Start of SUPPLIED TEXT
Which of the following statements is/are correct?

• A. On superposition of waves (i) and (iii), a travelling wave having amplitude $a\sqrt{2}$ will be formed.
• B. Superposition of waves (ii) and (iii) is not possible.
• C. On superposition of waves (i) and (ii), a transverse stationary wave having maximum amplitude $a\sqrt{2}$ will be formed.
• D. On superposition of waves (iii) and (iv), a transverse stationary wave will be formed.

Answer 1

Answer: (A), (D)

On superposition of waves (i) and (iii), a travelling wave having amplitude $a\sqrt{2}$ will be formed., On superposition of waves (iii) and (iv), a transverse stationary wave will be formed.

Answer 2

The four wave equations are:

(i) $y_1 = a \sin\omega(t-\frac{x}{\nu}) = a \sin(\omega t - k x)$, polarized in y-direction, travelling in +x direction.

(ii) $y_2 = a \cos\omega(t+\frac{x}{\nu}) = a \cos(\omega t + k x)$, polarized in y-direction, travelling in -x direction.

(iii) $z_1 = a \sin\omega(t-\frac{x}{\nu}) = a \sin(\omega t - k x)$, polarized in z-direction, travelling in +x direction.

(iv) $z_2 = a \cos\omega(t+\frac{x}{\nu}) = a \cos(\omega t + k x)$, polarized in z-direction, travelling in -x direction.

Here, $k = \omega/\nu$ is the wave number. All waves have the same amplitude $a$, angular frequency $\omega$, and speed $\nu$.

Let's analyze each statement:

Statement 1: On superposition of waves (i) and (iii), a travelling wave having amplitude $a\sqrt{2}$ will be formed.

Wave (i) is $y_1 = a \sin(\omega t - k x) \hat{j}$.

Wave (iii) is $z_1 = a \sin(\omega t - k x) \hat{k}$.

Both waves are travelling in the same direction (+x) with the same frequency and phase, but are polarized in perpendicular directions (y and z).

The resultant displacement is $\vec{r} = y_1 \hat{j} + z_1 \hat{k} = a \sin(\omega t - k x) \hat{j} + a \sin(\omega t - k x) \hat{k} = a \sin(\omega t - k x) (\hat{j} + \hat{k})$.
End of SUPPLIED TEXT
*WHAT YOU WILL DO*
Answer these questions from the wave superposition text:
1. Which options does Answer 1 give as correct?
2. In which direction does wave (ii) travel?
3. What name does the wave superposition text give to k?
The entries have no connection to the wave superposition text.
Start of DATA RECORDS
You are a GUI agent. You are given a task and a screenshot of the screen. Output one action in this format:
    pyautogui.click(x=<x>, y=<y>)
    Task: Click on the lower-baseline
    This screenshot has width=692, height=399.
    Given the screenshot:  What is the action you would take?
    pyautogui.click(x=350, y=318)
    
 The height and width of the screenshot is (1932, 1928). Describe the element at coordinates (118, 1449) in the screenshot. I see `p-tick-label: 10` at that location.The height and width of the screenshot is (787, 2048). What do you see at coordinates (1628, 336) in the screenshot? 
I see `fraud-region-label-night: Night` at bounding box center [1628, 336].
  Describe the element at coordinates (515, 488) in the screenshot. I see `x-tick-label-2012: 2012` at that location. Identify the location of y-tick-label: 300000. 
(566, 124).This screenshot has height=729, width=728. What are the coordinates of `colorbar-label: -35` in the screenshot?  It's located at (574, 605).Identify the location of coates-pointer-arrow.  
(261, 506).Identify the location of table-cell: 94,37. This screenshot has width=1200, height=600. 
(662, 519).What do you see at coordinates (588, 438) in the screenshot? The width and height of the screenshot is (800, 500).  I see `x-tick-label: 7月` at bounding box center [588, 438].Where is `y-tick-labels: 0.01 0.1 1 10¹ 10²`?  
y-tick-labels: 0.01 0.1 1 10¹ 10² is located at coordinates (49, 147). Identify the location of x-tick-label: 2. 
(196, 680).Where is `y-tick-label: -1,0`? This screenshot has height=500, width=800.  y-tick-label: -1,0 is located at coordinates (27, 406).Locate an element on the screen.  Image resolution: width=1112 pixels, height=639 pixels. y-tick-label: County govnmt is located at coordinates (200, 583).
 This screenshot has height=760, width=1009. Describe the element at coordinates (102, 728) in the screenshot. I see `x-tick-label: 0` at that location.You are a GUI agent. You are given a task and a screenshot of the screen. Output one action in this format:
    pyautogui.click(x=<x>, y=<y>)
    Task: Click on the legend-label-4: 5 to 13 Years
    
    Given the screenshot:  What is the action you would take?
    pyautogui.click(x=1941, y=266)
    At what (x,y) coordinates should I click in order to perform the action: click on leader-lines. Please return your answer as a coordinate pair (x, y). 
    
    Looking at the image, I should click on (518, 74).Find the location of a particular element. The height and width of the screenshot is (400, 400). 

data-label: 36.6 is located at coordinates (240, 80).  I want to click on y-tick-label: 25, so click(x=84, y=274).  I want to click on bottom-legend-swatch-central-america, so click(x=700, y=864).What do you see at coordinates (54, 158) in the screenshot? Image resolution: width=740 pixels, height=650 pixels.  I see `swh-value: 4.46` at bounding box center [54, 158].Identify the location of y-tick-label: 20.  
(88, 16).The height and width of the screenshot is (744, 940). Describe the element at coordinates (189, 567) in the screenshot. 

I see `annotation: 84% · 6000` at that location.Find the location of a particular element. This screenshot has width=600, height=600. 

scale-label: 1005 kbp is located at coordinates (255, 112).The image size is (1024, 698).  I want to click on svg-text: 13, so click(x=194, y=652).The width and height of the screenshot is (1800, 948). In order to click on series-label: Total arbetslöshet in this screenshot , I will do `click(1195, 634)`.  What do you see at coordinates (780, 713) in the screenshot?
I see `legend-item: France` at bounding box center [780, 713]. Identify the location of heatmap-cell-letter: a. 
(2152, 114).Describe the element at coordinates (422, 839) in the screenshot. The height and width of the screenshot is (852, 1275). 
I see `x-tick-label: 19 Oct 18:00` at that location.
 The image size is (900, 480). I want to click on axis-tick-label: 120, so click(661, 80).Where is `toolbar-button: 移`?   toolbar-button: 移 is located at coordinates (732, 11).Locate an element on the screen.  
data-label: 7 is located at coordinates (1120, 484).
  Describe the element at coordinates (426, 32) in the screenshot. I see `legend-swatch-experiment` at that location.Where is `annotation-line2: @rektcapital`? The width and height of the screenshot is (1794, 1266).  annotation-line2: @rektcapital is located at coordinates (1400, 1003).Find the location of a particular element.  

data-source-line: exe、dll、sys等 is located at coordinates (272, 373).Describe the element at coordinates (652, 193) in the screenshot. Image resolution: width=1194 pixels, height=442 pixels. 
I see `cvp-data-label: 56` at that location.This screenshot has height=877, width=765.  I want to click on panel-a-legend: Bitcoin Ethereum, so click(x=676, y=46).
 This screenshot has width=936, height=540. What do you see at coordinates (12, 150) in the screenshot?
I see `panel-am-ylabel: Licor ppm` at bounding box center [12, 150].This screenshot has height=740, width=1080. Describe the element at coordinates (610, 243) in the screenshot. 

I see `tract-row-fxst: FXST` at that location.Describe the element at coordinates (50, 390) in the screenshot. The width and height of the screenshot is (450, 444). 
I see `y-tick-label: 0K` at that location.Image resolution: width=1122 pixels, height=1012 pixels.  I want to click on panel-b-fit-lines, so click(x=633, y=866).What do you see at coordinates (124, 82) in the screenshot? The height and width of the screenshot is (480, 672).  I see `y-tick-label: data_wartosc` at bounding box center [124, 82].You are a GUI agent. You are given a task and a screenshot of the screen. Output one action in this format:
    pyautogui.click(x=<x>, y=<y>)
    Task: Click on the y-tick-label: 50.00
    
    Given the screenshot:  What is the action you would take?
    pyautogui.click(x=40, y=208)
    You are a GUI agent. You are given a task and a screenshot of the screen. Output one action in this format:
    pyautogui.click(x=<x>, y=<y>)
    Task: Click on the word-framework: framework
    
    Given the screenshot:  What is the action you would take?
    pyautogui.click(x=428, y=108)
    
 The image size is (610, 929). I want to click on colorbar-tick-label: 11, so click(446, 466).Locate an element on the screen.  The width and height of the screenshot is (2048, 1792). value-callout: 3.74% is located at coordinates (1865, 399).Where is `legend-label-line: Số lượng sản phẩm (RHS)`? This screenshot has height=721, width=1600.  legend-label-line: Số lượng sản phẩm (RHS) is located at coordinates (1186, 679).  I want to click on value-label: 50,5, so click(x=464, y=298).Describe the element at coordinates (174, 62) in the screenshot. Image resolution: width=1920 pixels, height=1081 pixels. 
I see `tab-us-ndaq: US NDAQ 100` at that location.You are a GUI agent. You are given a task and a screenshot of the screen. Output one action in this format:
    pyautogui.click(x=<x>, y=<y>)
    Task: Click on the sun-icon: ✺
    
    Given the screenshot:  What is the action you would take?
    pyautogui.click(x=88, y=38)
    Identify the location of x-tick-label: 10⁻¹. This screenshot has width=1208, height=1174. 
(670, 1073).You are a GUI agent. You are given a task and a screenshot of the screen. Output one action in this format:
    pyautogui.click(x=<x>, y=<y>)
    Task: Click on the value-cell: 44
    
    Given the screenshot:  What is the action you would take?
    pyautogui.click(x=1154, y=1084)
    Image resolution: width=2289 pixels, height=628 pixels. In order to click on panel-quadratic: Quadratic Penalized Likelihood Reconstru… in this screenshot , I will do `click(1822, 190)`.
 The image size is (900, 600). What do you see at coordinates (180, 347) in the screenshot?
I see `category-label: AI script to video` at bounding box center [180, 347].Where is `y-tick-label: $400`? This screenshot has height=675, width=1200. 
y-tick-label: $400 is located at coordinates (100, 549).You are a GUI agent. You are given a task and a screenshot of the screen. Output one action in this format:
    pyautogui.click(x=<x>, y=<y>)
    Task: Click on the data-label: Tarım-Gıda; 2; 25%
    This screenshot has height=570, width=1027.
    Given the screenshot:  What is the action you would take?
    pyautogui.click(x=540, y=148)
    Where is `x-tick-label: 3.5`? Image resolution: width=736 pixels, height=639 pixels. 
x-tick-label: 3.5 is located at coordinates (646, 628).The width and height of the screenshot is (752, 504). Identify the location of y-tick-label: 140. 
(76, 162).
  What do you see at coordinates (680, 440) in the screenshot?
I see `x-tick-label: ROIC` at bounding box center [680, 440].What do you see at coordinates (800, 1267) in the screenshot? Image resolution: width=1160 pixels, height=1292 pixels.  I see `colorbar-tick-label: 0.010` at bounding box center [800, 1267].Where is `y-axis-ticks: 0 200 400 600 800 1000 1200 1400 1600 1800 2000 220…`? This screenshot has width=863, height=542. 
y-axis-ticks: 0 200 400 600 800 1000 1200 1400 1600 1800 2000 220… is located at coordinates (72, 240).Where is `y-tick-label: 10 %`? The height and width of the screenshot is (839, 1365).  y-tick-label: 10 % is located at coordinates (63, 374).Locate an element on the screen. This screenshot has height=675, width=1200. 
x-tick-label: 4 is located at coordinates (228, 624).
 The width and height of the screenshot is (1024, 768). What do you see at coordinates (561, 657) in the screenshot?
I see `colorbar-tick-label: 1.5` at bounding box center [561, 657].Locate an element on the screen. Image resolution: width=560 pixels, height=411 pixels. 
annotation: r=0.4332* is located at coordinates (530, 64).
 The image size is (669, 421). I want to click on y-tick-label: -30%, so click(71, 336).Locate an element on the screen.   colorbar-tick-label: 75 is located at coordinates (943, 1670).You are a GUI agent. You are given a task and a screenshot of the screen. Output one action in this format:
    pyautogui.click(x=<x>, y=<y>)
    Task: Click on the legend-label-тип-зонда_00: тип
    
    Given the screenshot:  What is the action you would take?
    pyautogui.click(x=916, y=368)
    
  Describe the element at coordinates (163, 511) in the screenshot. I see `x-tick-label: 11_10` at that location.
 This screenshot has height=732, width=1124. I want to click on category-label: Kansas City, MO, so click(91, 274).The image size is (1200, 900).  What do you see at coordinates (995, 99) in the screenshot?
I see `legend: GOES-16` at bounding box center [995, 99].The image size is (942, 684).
End of DATA RECORDS
*SOLUTION TO THE EXERCISE*
1. (A) and (D)
2. The -x direction
3. The wave number, with $k = \omega/\nu$